─── Provided records
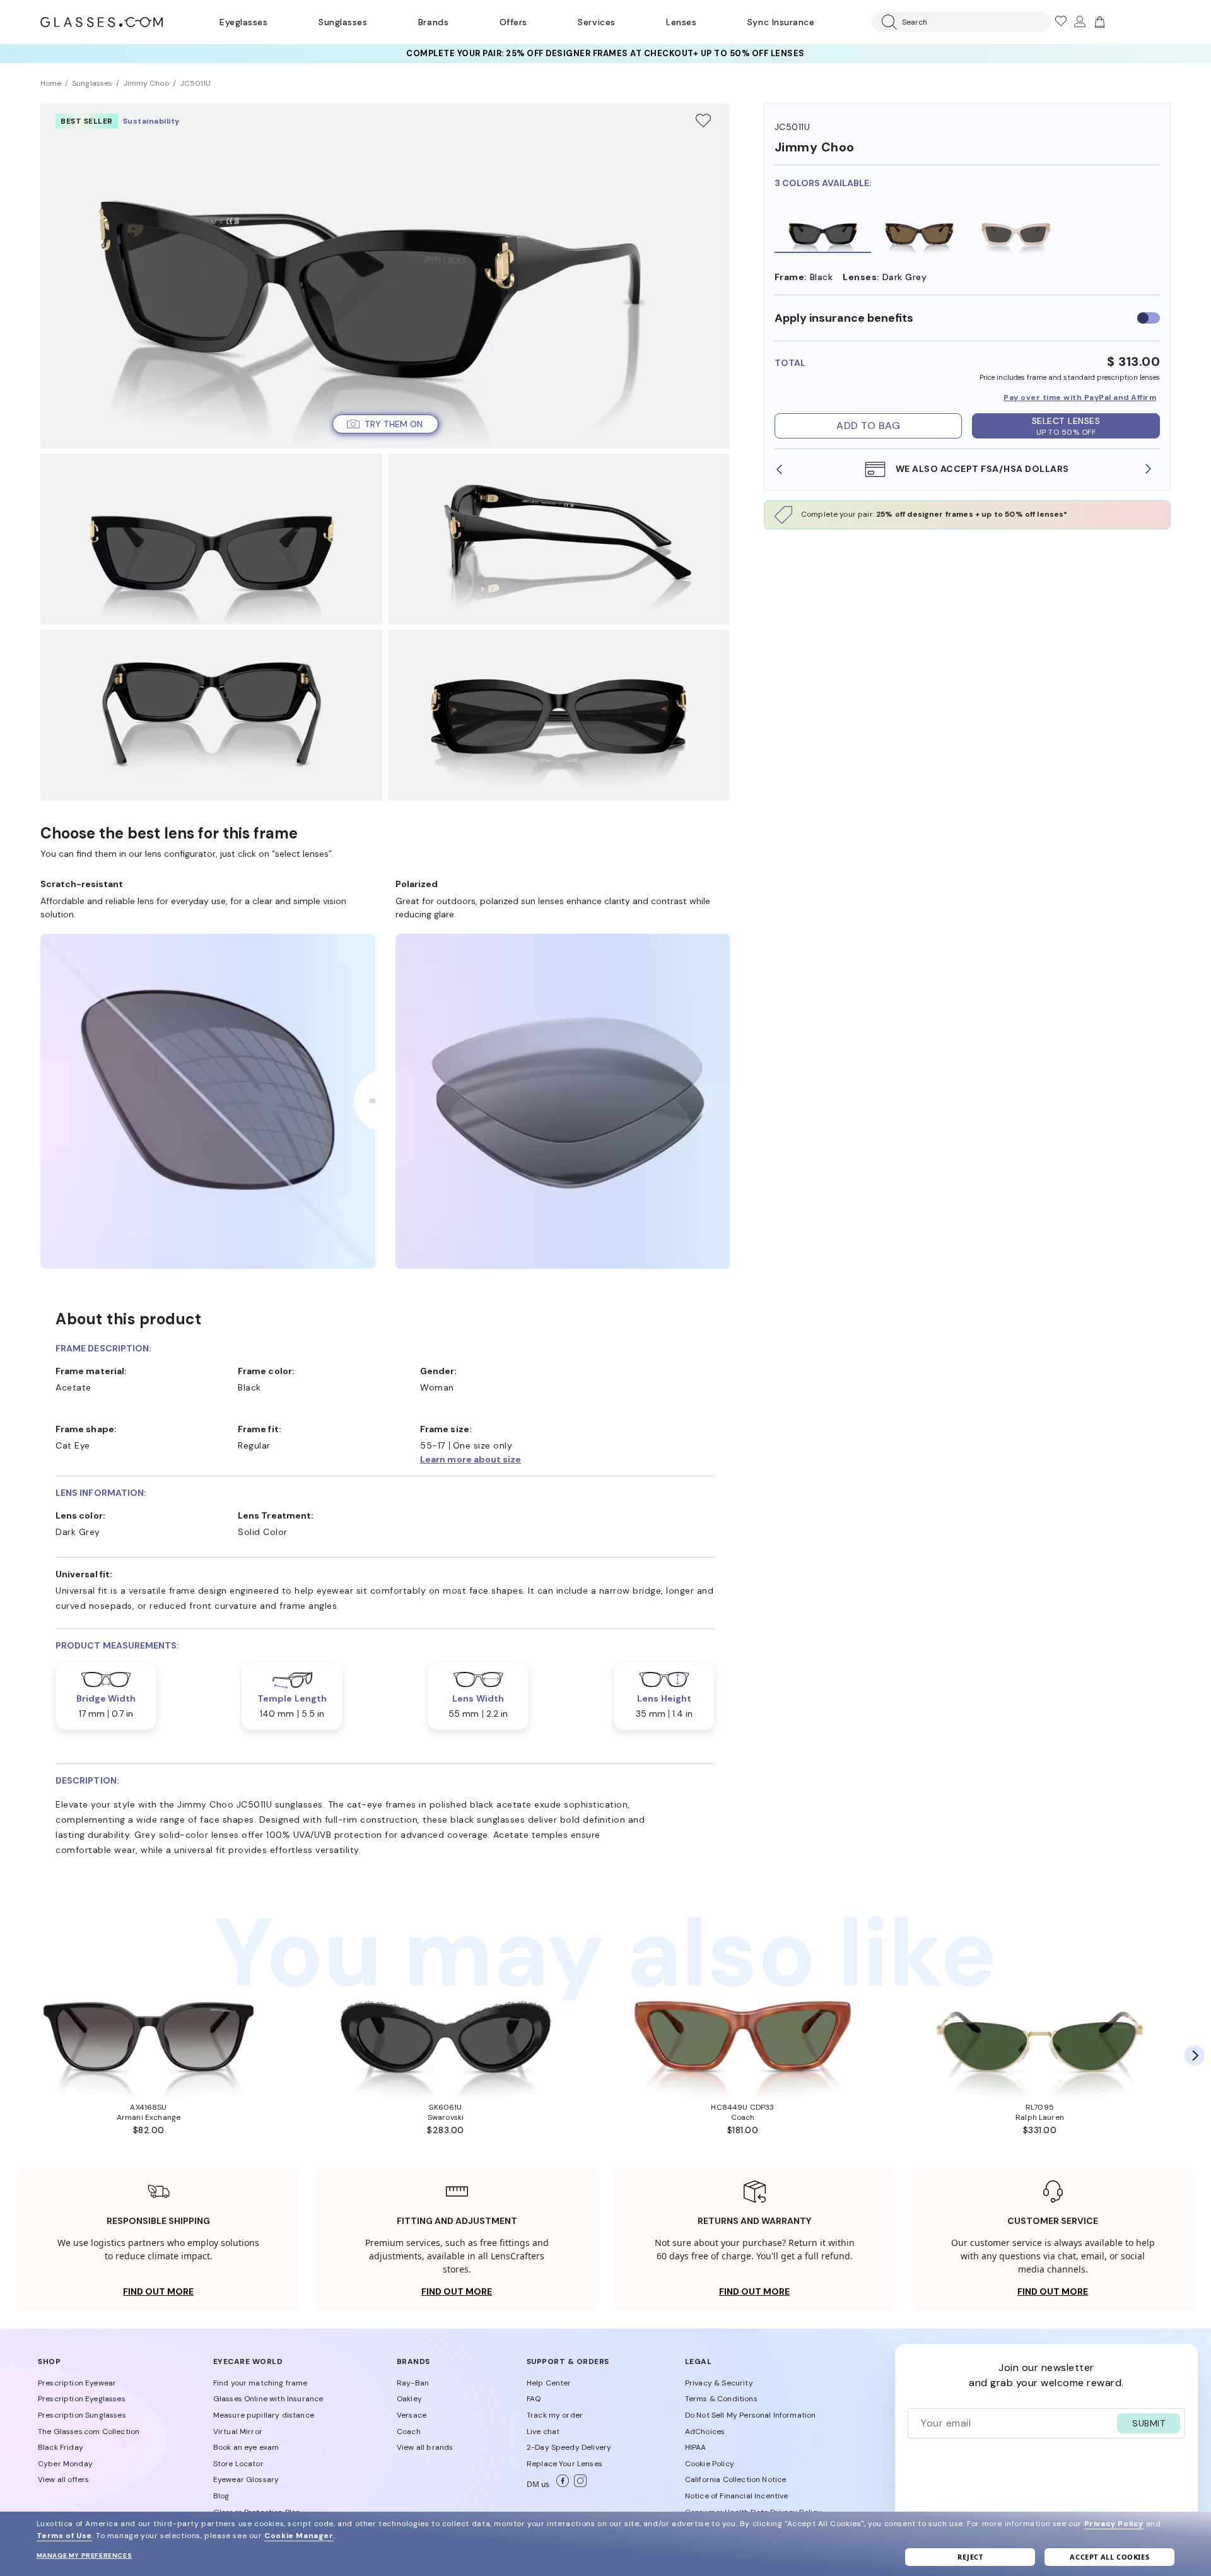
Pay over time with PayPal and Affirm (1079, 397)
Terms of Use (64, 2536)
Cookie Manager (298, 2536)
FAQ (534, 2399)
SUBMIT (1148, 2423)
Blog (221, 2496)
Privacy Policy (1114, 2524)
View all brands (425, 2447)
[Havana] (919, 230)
──────
─── Provided records
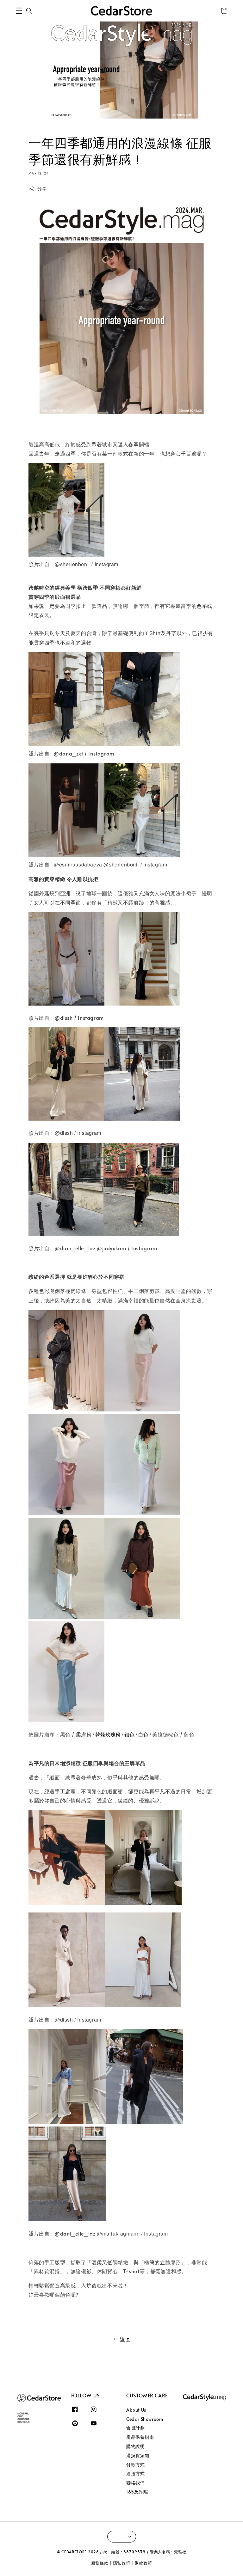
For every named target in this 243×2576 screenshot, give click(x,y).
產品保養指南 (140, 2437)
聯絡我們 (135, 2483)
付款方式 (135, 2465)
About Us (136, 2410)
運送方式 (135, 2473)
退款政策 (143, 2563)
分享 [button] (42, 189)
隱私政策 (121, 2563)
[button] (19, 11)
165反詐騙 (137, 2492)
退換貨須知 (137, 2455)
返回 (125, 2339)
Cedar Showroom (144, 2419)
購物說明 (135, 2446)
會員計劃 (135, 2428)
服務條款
──────
[What the task asks]:
From the records above, extract exactly and only the lines that begin at the line with "FAQ (534, 2399)" and stop after the line with "[Havana] (919, 230)".

[Solution to the problem]:
FAQ (534, 2399)
SUBMIT (1148, 2423)
Blog (221, 2496)
Privacy Policy (1114, 2524)
View all brands (425, 2447)
[Havana] (919, 230)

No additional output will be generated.